[Dataset items]
►

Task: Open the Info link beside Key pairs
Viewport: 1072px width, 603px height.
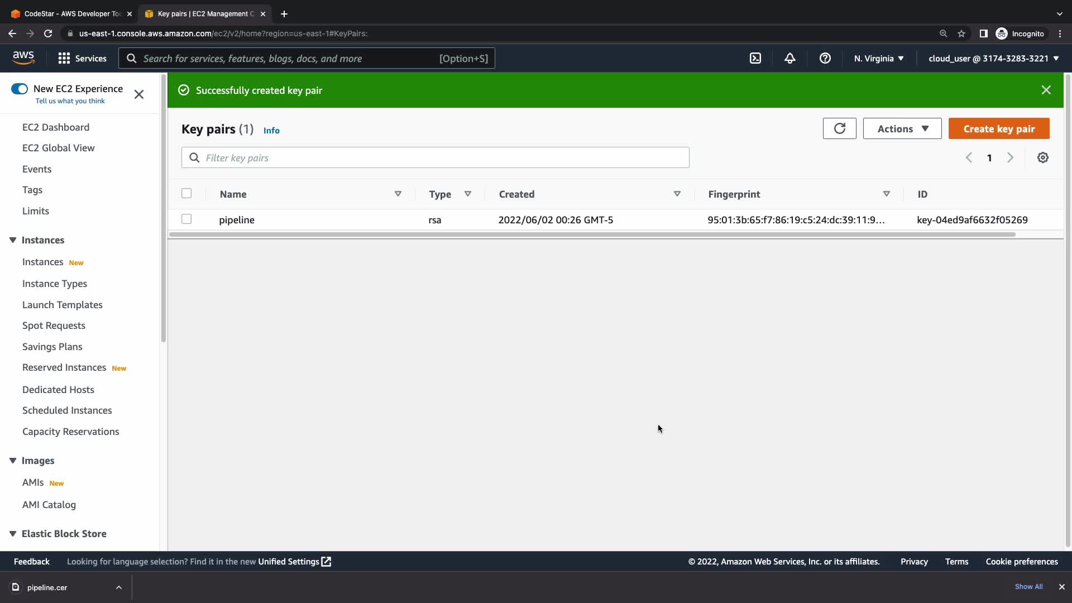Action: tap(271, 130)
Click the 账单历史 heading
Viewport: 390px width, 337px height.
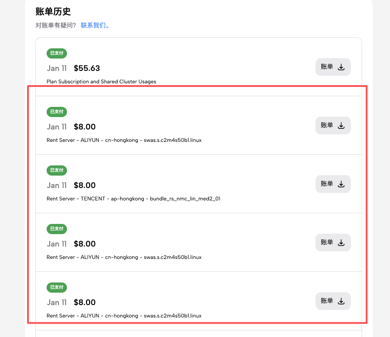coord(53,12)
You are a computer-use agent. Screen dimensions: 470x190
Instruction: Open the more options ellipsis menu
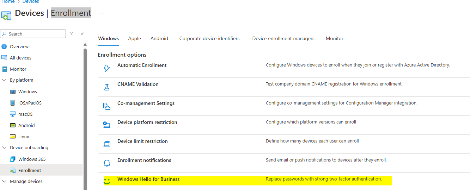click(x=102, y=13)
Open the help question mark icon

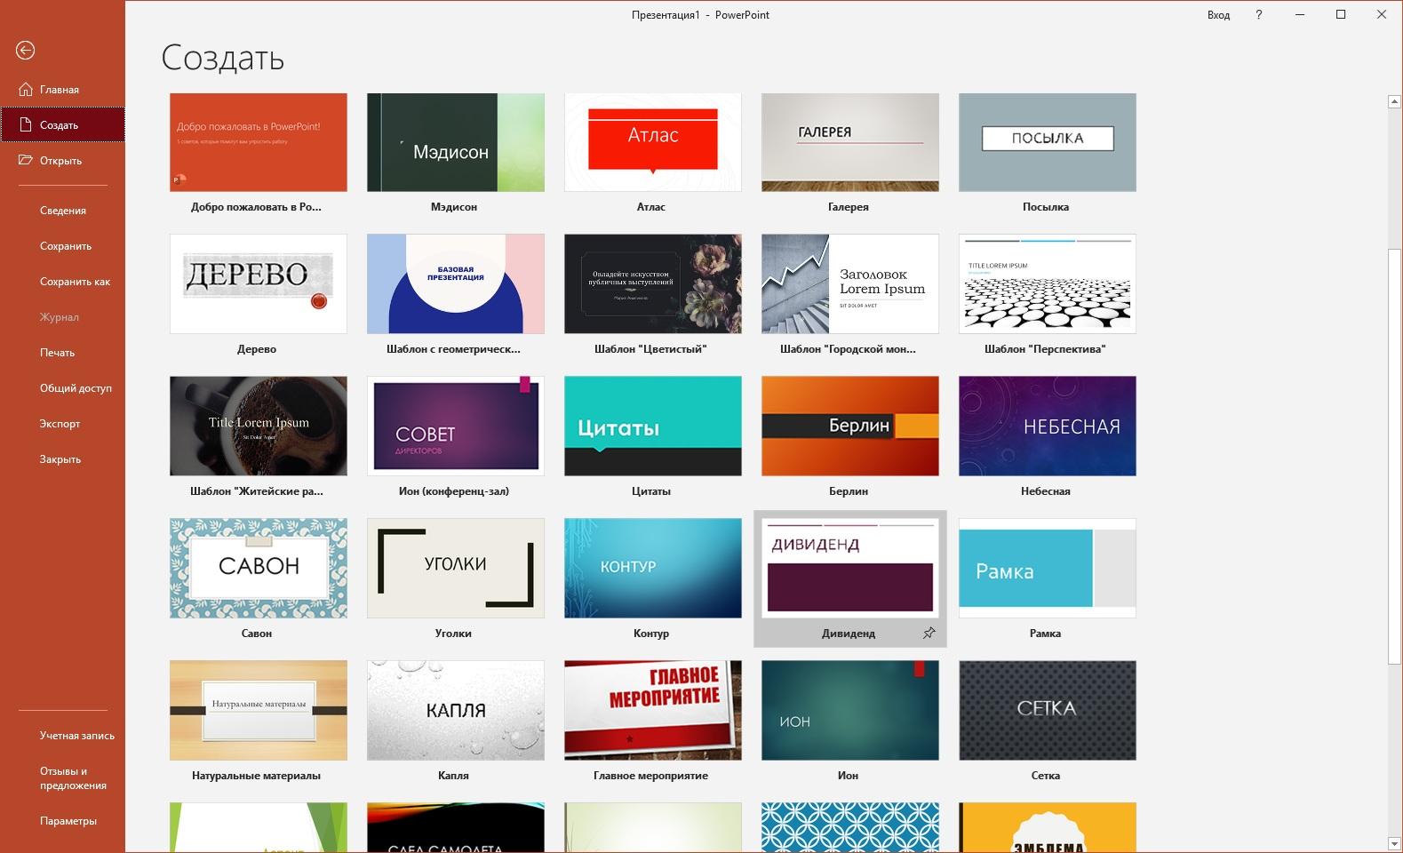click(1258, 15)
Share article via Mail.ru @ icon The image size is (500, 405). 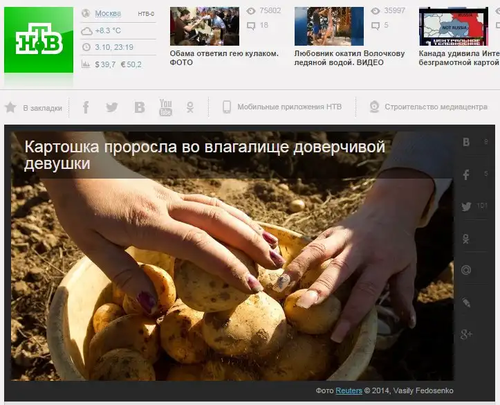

◄

* WHAT YOU HAVE TO DO *
Rewrite all the entries above with each "Viewport" replaced by "Display", leaving everything else unchanged. Omit the pictures from your version.

* WRITTEN SOLUTION *
Task: Open the Info link beside Key pairs
Display: 1072px width, 603px height.
Action: tap(271, 130)
Click the 账单历史 heading
Display: 390px width, 337px height.
coord(53,12)
You are a computer-use agent. Screen dimensions: 470x190
Instruction: Open the more options ellipsis menu
click(x=102, y=13)
Open the help question mark icon

click(1258, 15)
Share article via Mail.ru @ icon The image size is (500, 405). 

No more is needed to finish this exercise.